Pewnie się niejeden przyczepi - co to za wrażenia z urzędu czy przejażdżki rowerowej, ale wierzcie mi - dawno się tyle nie działo:) Nie w Krakowie!
Odbierałam dzisiaj paszport. W urzędzie - dzikie tłumy, całe rodziny z dziećmi, bo sobie przecież wszyscy o urlopach poprzypominali i jednak wypadałoby mieć jakiś dokument. Oczywiście urząd tylko, albo aż, do 17. Postanowiłam jednak zaryzykować i pokonać dystans z Opolskiej na okolice Ronda Mogilskiego w 20 min. Jest to nie lada wyczyn biorąc pod uwagę, że ponad połowa trasy nie biegnie ścieżką rowerową, a ta co biegnie to i tak jest zajęta przez pieszych. Ale nie o tym, cel był jeden - zdążyć:) Oczywiście zakładałam, że co najmniej 10 min przed piątą już nie zostanę przyjęta, ale - kto nie ryzykuje, ten nie je. I co się okazało? Że jednak nie zdążyłam:( Tzn nie zdążyłam, żeby odebrać numerek. Tak, tak - dorobili się maszynki z numerkami! i na tej właśnie maszynce była kartka, ze numerki już nie będą wydawane, bo czas oczekiwania jest dłuższy niż czas pracy urzędu. I poniżej informacja "wydawanie paszportów bez numerków". zgodnie z instrukcją stanęłam w kolejce nienumerkowej. Po kilku minutach przyszła pani i zebrała potwierdzenia, żeby przygotować paszporty do wydania. Właściwie to była jeszcze raz później. I tak sobie tam czekałam do 17.30 kiedy wreszcie skończyły się numerki i... praca urzędników. Oj trzeba było z nimi walczyć, żeby wydały te paszporty, bo chciały nas puścić z kwitkiem. Chociaż nie wiem czy z kwitkiem, bo kwitek to już one miały! No ale udało się je przekonać, że przecież komunikat był jasny i na przyszłość niech poprawią kartkę a nie wprowadzają ludzi w błąd! 1:0 dla mnie:)

** Rekordy danych **
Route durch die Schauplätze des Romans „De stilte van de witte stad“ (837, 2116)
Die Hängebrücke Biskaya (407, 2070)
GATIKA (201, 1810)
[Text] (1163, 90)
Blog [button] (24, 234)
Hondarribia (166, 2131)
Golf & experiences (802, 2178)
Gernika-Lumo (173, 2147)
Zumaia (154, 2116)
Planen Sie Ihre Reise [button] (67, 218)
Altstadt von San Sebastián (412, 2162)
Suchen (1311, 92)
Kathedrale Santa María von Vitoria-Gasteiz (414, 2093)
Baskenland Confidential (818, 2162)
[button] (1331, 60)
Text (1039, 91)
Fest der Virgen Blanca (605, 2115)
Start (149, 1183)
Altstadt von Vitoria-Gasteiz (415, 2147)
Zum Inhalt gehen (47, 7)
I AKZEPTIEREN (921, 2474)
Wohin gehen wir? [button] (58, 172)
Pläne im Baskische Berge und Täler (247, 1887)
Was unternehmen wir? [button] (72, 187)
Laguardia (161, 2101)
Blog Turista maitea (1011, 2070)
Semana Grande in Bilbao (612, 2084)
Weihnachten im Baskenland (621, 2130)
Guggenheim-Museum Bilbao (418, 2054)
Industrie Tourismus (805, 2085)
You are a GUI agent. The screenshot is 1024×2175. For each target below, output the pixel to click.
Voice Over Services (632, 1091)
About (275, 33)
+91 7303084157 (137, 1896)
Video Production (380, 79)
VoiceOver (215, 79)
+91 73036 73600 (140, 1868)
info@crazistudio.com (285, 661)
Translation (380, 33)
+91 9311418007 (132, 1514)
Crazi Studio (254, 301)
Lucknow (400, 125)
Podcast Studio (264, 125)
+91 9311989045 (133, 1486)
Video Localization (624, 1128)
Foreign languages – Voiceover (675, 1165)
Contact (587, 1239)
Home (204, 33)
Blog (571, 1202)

** Zadanie **
Jaki powód wstrzymania wydawania numerków podawała kartka na maszynce, według wpisu o odbiorze paszportu?

** Odpowiedź **
Czas oczekiwania był dłuższy niż czas pracy urzędu.